I like to keep my tobacco in the truck (under the hood?) of my DeLorean time machine. Want some aged tobacco? No problem. Want some fresh stuff, just drive back in time. Want to go back to 2009 and sign a contract with Mike Butera for all his Esoterica toba...:tape2:


----------



## Andrewdk (Feb 3, 2011)

Commander Quan said:


> I like to keep my tobacco in the truck (under the hood?) of my DeLorean time machine. Want some aged tobacco? No problem. Want some fresh stuff, just drive back in time.
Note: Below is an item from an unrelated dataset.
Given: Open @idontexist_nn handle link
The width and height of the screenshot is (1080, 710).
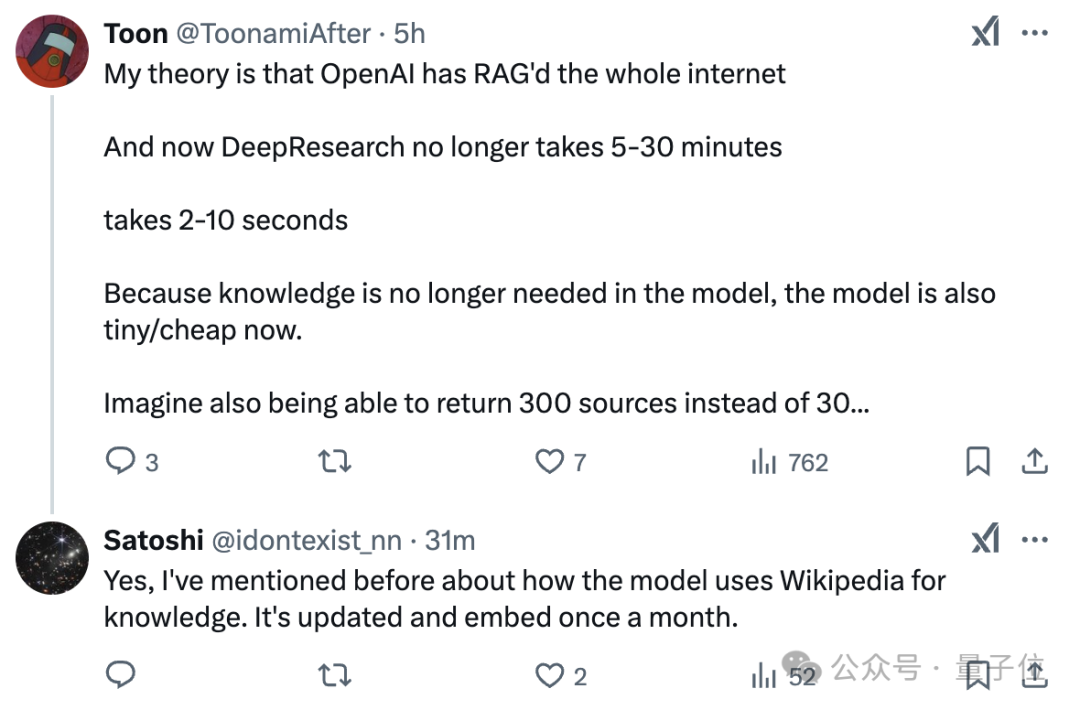Looking at the screenshot, I should point(306,541).
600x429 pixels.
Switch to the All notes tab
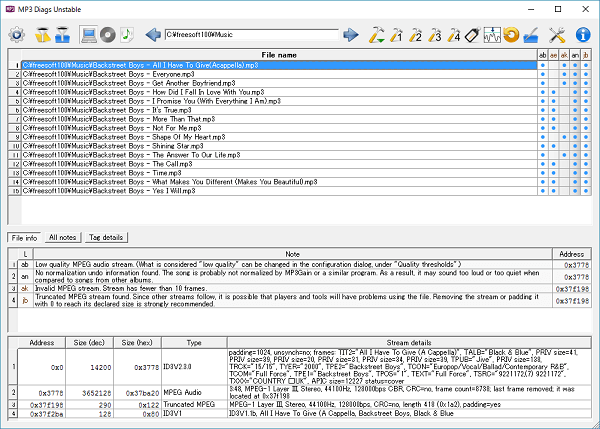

Want to go back to 2009 and sign a contract with Mike Butera for all his Esoterica toba...:tape2:


Or better yet no storage at all, just a wormhole into their warehouse.


----------



## MiamiMikePA (May 16, 2012)

Damn...why didn't I think of the kangaroo thing! Doesn't get much more economic than $3.99 for 4 jars IMO. If that's too costly for storage may I suggest not storing tobacco maybe?


----------



## Commander Quan (May 6, 2003)

Andrewdk said:


> Or better yet no storage at all, just a wormhole into their warehouse.


But then I couldn't have justified the DeLorean


----------



## Blue_2 (Jan 25, 2011)

Andrewdk said:


> Or better yet no storage at all, just a wormhole into their warehouse.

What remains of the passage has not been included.